Of course, Scorsese makes films whose scale is such that they take years of prep before the first tripod is even planted. There are other factors, too, that keep Our Greatest Living Director from actually churning out the cinema. But only the most pathologically resentful MCU stan would begrudge him many more years of productive life. Which will mean that his latest picture, Killers of the Flower Moon, will not be his last. Wherever it falls in the Scorsese chronology, though, it will remain something strange and special, and it will remain especially distinctive as possibly the best of the pictures Scorsese’s made in his second great actor-director collaboration. That is, his alliance with Leonardo DiCaprio. 

It’s noteworthy, too, that Killers also continues Scorsese’s first great actor-director alliance, with Robert De Niro.

Killers is the sixth feature film Scorsese’s made with charismatic megastar DiCaprio, who himself still has yet to turn fifty. If we feel like we’ve known Leo forever, well, it’s because we’ve literally been watching him since he was a kid. His third picture, and first film of note, was 1993’s This Boy’s Life, shot when he was just 19. In that period drama, based on a memoir by Tobias Wolff, his character is step-fathered by a scary martinet played by…Robert De Niro.

# [Extracted information]
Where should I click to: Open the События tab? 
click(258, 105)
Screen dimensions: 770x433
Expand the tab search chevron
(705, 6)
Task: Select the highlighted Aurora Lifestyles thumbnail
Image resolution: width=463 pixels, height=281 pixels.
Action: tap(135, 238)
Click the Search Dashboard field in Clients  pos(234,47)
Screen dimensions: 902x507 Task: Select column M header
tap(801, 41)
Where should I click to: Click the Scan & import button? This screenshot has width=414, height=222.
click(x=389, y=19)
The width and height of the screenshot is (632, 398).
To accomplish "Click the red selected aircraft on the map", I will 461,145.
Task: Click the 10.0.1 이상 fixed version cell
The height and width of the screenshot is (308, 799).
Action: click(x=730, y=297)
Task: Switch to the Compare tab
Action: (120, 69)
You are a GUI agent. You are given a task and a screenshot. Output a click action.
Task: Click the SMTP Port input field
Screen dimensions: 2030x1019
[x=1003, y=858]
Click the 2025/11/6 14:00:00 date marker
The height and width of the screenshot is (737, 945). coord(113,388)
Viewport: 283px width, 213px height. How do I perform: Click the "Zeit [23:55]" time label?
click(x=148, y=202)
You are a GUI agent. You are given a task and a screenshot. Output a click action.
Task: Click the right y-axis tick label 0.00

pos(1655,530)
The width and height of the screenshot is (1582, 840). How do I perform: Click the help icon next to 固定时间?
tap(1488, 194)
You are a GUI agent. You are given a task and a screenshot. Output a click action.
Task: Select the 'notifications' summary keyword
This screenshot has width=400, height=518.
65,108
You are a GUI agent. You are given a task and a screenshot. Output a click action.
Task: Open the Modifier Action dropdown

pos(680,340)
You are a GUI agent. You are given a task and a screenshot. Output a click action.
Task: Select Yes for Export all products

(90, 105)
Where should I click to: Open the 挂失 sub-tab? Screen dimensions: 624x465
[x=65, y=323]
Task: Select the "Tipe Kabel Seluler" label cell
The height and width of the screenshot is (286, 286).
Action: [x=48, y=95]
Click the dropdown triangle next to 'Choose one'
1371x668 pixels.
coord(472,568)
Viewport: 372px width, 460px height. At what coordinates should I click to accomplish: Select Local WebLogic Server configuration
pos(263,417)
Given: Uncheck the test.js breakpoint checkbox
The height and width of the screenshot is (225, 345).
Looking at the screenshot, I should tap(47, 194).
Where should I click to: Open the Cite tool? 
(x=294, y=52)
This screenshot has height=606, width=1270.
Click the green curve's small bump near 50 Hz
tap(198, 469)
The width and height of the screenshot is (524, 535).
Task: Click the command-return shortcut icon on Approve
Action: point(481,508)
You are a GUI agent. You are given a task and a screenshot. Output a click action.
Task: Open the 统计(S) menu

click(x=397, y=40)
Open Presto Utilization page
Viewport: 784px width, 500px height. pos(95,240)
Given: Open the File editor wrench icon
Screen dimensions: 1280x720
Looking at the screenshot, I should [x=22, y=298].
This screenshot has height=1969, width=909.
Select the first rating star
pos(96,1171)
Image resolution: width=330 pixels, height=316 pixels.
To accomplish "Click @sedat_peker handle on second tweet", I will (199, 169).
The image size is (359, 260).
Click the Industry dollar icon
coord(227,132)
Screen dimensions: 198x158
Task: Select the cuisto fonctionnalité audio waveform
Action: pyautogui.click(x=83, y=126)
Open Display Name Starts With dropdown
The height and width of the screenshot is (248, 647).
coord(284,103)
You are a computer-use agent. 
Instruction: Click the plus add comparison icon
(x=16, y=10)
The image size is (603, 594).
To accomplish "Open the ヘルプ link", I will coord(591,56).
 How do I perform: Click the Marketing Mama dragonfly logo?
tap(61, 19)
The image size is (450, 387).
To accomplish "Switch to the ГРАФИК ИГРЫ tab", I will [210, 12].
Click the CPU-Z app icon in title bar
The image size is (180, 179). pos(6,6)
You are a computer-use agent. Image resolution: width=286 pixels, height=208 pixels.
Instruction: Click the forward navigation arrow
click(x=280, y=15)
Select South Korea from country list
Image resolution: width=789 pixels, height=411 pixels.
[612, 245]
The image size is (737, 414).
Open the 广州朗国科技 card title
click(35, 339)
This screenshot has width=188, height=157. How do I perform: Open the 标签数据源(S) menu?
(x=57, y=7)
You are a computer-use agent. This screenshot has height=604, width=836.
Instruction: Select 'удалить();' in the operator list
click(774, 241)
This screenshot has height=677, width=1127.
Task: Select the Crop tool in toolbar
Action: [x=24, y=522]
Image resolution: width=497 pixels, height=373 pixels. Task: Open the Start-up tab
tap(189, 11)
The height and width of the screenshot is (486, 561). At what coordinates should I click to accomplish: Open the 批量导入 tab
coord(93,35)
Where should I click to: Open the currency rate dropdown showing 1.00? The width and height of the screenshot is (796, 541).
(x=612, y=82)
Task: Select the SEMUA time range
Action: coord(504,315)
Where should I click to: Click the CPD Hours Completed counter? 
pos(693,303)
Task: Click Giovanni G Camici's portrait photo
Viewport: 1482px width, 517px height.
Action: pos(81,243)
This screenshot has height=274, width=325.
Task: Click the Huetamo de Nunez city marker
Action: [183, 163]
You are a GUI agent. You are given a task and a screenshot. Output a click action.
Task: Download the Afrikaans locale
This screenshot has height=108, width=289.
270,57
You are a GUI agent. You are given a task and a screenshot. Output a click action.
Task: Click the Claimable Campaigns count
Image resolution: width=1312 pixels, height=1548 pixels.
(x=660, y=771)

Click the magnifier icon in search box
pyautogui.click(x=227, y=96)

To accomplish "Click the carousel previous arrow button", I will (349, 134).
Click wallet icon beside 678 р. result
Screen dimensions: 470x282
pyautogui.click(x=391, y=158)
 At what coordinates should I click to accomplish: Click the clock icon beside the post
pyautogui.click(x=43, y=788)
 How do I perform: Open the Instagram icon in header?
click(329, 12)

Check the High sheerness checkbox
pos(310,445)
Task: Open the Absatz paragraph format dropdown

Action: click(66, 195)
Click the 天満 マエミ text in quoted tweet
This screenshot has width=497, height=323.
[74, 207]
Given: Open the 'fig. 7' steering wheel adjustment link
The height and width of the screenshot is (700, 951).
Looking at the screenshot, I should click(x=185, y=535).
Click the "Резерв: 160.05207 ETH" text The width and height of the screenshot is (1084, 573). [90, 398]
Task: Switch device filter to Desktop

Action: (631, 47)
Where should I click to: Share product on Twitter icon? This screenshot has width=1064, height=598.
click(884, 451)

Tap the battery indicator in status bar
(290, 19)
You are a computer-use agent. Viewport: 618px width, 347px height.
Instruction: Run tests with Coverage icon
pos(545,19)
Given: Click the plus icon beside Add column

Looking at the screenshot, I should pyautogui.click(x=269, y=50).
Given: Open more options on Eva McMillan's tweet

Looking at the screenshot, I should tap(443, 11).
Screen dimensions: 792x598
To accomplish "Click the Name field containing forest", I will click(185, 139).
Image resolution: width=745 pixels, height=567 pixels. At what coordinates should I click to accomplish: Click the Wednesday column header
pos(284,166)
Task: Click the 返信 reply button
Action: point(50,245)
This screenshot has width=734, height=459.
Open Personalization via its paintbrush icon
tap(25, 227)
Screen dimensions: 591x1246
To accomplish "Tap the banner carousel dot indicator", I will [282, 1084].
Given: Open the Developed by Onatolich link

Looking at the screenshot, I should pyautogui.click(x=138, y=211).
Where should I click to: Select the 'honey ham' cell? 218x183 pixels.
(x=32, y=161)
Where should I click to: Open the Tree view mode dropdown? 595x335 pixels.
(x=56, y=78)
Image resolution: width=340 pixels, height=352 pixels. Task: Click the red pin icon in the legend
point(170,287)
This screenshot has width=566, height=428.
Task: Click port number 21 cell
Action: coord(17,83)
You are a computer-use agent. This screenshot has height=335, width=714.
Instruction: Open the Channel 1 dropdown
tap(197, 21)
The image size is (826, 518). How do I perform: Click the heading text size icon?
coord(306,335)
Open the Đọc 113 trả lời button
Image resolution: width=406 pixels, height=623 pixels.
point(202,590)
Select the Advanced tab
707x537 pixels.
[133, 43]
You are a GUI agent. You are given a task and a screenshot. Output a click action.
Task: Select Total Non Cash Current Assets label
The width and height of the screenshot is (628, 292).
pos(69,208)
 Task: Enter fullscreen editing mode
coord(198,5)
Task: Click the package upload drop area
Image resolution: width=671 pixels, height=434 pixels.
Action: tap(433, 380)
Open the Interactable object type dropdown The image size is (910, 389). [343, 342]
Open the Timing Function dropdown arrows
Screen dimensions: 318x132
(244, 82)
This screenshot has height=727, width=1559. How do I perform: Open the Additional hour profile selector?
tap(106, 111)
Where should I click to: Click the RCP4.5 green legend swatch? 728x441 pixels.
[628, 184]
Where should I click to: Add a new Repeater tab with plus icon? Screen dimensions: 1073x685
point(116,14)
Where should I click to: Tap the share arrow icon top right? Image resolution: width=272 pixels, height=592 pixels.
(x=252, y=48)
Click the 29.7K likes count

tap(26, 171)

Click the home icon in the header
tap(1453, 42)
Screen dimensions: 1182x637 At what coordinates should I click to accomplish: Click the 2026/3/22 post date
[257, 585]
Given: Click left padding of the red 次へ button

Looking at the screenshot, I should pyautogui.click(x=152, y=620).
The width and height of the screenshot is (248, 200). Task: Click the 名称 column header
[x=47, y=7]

# [Exercise directions]
Write the next few paragraphs of the text on Scorsese's work with DiCaprio and De Niro, picking up after the sentence about *This Boy's Life* and De Niro's role in it.

# [Written answer]
THIS BOY'S LIFE, Leonardo DiCaprio, Robert De Niro, 1993. ©Warner Bros./courtesy Everett Collection
Photo: Everett Collection

De Niro was floored by the very young actor’s sensitivity and proficiency, so much so that he raved to Scorsese about the kid. That’s what led, ten years on, to Scorsese’s casting DiCaprio in the vexed 2003 epic Gangs of New York. Some accounts have DiCaprio and Scorsese struggling to learn each other’s respective languages on this set. The production had other issues, including the persistent philistine interference of producer Harvey Weinstein, who in his active years, which have mercifully concluded, would profess his ostensible reverence for great filmmakers out of one side of his mouth and insist he knew better than those filmmakers out of the other. 

Ultimately, the experience of working with Scorsese shifted DiCaprio’s career ambitions. I remember a conversation with a film producer in the early aughts, when Cameron Crowe was still struggling to cast the male lead for his ambitious follow-up to Almost Famous, the ultimately very ill-fated Elizabethtown. The producer said that Crowe had written his script with DiCaprio in mind, but the actor turned it down flat. He wasn’t interested in making comedies, not even the prestige kind that Crowe crafted; now that he’d worked with maestro Scorsese, he only wanted to make serious films, major statements.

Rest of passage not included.